● Requirement
Write out exactly the lines from the start of the entries through the one that contains "Task: Click the Constructing", including both.

● Records shown
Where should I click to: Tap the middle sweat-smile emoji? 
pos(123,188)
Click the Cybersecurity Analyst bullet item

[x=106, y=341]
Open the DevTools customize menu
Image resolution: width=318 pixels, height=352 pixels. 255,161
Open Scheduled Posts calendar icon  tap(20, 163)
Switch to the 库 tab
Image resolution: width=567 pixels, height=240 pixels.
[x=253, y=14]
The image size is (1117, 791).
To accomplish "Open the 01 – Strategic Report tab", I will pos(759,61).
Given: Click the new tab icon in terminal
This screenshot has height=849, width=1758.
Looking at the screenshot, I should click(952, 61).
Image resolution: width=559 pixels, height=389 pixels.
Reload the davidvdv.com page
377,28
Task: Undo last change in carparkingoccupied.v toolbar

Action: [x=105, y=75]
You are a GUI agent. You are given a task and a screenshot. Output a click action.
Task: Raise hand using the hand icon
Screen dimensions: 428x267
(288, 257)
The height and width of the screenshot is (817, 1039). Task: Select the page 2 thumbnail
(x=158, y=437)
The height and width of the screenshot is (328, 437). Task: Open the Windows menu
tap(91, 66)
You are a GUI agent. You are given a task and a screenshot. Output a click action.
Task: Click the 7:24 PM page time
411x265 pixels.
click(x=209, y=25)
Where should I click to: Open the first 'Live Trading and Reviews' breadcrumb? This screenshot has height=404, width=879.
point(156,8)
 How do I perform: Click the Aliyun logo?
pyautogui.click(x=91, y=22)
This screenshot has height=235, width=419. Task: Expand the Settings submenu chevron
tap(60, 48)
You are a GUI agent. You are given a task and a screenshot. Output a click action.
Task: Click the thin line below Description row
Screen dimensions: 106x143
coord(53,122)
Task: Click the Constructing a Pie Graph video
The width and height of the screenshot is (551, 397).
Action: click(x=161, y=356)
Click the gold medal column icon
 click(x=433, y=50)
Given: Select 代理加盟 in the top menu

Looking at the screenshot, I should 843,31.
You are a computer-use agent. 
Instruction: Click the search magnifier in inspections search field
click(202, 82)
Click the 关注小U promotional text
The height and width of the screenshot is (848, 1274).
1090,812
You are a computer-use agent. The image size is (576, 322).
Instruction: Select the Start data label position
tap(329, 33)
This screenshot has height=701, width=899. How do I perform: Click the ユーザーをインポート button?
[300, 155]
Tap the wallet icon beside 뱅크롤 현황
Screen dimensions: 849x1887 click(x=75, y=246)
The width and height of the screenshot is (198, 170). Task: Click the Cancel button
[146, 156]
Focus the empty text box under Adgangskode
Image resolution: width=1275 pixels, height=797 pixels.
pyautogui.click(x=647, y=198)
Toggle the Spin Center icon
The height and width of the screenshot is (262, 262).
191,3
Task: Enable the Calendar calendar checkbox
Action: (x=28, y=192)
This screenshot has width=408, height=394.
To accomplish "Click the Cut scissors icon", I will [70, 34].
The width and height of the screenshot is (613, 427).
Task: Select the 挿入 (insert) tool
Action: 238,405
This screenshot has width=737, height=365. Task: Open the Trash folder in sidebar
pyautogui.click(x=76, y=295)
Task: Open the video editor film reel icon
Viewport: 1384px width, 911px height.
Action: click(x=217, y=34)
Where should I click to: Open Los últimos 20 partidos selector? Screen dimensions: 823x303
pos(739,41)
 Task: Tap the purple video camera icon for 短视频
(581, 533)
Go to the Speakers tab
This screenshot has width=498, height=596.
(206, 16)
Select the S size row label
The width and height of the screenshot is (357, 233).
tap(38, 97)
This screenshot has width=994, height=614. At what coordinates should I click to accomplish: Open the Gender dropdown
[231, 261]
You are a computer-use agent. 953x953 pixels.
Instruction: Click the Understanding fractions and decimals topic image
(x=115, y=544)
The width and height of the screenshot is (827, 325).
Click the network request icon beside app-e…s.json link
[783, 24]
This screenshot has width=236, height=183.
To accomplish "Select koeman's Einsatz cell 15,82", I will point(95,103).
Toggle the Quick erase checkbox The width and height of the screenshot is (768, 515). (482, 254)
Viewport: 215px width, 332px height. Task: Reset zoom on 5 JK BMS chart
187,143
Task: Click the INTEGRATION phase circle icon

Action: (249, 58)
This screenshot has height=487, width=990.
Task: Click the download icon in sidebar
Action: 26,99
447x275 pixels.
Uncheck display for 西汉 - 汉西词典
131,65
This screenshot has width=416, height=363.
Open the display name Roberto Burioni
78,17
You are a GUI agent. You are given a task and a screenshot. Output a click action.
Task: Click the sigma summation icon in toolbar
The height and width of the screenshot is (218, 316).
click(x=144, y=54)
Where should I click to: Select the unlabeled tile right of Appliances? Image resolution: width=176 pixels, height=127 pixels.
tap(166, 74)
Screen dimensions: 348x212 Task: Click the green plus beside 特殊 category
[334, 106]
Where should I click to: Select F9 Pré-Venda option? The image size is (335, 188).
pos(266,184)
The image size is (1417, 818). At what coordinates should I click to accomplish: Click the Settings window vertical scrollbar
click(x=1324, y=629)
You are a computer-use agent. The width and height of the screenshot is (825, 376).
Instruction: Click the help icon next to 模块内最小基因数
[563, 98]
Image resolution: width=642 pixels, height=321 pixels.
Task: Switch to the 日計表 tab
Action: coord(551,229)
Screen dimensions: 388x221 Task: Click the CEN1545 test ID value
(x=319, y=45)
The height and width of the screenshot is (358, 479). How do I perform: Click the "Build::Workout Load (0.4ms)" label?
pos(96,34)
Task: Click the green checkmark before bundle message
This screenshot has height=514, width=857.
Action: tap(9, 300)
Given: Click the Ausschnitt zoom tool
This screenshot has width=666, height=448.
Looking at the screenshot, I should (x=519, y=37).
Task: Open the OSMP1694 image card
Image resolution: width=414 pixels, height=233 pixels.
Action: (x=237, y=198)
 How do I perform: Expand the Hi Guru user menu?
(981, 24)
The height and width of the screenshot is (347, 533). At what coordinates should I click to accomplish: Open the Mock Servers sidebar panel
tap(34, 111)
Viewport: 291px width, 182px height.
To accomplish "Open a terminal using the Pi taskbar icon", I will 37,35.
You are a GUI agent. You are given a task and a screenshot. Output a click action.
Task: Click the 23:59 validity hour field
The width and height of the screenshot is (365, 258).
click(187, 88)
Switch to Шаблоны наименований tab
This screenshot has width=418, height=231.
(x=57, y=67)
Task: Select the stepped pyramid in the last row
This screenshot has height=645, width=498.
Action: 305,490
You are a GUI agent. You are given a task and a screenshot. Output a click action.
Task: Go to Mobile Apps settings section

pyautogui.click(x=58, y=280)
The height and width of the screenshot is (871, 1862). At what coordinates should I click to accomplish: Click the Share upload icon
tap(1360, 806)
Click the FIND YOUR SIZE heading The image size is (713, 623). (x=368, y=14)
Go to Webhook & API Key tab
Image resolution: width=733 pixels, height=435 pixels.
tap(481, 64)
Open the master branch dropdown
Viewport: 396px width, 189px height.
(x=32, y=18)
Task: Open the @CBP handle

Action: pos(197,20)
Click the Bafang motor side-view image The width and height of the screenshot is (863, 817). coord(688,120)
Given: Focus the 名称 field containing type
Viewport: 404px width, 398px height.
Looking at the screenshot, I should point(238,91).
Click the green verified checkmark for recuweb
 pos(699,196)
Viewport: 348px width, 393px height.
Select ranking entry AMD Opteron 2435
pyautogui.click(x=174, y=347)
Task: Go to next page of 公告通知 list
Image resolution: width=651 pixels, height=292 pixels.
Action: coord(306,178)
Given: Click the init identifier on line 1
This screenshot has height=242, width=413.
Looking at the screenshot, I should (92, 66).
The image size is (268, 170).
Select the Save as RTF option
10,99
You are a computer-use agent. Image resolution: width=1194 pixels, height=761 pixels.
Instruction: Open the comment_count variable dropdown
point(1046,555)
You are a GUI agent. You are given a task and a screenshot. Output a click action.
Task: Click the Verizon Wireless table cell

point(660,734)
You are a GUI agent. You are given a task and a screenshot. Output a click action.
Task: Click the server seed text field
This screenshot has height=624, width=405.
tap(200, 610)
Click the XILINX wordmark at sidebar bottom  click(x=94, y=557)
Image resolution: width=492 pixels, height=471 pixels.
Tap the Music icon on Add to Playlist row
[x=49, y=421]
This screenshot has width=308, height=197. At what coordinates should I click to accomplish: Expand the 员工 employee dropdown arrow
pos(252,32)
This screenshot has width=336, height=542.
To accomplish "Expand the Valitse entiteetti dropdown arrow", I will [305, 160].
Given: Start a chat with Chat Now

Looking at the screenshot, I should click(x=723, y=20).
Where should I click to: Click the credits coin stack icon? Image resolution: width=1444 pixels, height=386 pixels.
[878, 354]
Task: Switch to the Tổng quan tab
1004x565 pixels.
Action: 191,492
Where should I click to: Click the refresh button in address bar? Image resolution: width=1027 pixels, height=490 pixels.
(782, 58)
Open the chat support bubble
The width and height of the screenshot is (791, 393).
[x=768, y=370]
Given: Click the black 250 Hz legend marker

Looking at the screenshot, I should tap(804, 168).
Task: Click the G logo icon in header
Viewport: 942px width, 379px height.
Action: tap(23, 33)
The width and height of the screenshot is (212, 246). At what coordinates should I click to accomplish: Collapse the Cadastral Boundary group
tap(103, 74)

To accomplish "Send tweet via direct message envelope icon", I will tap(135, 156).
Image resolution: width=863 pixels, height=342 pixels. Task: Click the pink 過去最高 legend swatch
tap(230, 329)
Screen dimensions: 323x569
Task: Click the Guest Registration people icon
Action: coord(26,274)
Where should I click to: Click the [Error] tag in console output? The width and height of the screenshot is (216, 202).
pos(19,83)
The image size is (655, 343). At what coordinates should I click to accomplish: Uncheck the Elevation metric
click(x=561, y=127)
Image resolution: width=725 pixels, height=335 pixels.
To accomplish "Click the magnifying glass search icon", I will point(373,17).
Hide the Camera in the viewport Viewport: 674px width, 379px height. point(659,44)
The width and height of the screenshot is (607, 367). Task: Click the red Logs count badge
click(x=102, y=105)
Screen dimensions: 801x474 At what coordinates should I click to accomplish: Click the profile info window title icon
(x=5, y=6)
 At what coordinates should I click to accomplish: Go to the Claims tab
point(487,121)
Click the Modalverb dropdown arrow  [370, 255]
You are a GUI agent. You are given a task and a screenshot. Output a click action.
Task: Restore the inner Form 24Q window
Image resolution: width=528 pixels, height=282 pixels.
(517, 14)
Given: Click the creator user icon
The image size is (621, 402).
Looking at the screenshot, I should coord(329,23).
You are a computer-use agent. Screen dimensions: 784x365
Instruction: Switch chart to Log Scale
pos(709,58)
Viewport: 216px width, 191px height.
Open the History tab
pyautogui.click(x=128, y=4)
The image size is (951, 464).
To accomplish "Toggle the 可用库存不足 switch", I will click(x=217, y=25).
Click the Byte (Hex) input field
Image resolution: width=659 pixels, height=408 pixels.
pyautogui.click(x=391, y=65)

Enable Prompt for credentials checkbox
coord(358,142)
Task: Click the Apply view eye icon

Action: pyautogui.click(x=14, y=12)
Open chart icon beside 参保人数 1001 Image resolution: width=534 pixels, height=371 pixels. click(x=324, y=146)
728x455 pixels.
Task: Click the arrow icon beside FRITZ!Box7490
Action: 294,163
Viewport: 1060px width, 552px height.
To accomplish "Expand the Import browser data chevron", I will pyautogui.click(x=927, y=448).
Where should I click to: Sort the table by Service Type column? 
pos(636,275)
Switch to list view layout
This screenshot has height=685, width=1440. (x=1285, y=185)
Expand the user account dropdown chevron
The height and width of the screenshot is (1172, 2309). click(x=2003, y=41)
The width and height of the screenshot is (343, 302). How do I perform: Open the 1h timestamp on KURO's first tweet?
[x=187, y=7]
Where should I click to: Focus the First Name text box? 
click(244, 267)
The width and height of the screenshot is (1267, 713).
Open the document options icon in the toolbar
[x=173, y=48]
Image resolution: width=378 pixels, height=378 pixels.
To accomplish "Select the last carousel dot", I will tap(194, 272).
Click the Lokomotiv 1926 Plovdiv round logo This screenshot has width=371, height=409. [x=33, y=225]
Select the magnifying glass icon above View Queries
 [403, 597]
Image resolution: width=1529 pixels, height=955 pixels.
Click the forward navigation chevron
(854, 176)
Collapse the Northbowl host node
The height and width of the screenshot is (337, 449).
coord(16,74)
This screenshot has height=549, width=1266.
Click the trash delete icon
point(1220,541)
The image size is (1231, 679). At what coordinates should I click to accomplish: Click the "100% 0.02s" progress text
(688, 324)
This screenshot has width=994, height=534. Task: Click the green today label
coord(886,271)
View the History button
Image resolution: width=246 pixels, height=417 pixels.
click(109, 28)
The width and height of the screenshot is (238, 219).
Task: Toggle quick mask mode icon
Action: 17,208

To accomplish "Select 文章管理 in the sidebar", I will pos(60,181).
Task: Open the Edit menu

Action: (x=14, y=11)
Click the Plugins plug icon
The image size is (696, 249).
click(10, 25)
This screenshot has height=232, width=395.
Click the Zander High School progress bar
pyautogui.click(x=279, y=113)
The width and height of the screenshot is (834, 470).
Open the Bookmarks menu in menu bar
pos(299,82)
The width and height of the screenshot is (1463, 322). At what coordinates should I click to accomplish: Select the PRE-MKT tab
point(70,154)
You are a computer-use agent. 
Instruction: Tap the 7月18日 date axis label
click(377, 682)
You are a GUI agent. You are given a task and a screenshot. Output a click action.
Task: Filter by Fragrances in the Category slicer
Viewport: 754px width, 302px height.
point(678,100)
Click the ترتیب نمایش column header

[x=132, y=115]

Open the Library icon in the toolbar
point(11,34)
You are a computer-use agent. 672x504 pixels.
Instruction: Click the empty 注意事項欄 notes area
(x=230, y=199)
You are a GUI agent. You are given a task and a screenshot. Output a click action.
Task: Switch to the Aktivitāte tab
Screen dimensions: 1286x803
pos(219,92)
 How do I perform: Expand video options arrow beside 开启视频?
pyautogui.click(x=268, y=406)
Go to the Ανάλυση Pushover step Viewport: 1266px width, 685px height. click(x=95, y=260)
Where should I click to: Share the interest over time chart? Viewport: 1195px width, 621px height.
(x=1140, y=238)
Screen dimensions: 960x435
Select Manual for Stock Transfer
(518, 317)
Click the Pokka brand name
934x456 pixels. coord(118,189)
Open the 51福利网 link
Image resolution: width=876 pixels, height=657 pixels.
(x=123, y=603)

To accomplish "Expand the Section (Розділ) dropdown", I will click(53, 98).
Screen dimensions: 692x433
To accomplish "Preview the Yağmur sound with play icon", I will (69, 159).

● Your response
Where should I click to: Tap the middle sweat-smile emoji? 
pos(123,188)
Click the Cybersecurity Analyst bullet item

[x=106, y=341]
Open the DevTools customize menu
Image resolution: width=318 pixels, height=352 pixels. 255,161
Open Scheduled Posts calendar icon  tap(20, 163)
Switch to the 库 tab
Image resolution: width=567 pixels, height=240 pixels.
[x=253, y=14]
The image size is (1117, 791).
To accomplish "Open the 01 – Strategic Report tab", I will pos(759,61).
Given: Click the new tab icon in terminal
This screenshot has height=849, width=1758.
Looking at the screenshot, I should click(952, 61).
Image resolution: width=559 pixels, height=389 pixels.
Reload the davidvdv.com page
377,28
Task: Undo last change in carparkingoccupied.v toolbar

Action: [x=105, y=75]
You are a GUI agent. You are given a task and a screenshot. Output a click action.
Task: Raise hand using the hand icon
Screen dimensions: 428x267
(288, 257)
The height and width of the screenshot is (817, 1039). Task: Select the page 2 thumbnail
(x=158, y=437)
The height and width of the screenshot is (328, 437). Task: Open the Windows menu
tap(91, 66)
You are a GUI agent. You are given a task and a screenshot. Output a click action.
Task: Click the 7:24 PM page time
411x265 pixels.
click(x=209, y=25)
Where should I click to: Open the first 'Live Trading and Reviews' breadcrumb? This screenshot has height=404, width=879.
point(156,8)
 How do I perform: Click the Aliyun logo?
pyautogui.click(x=91, y=22)
This screenshot has height=235, width=419. Task: Expand the Settings submenu chevron
tap(60, 48)
You are a GUI agent. You are given a task and a screenshot. Output a click action.
Task: Click the thin line below Description row
Screen dimensions: 106x143
coord(53,122)
Task: Click the Constructing a Pie Graph video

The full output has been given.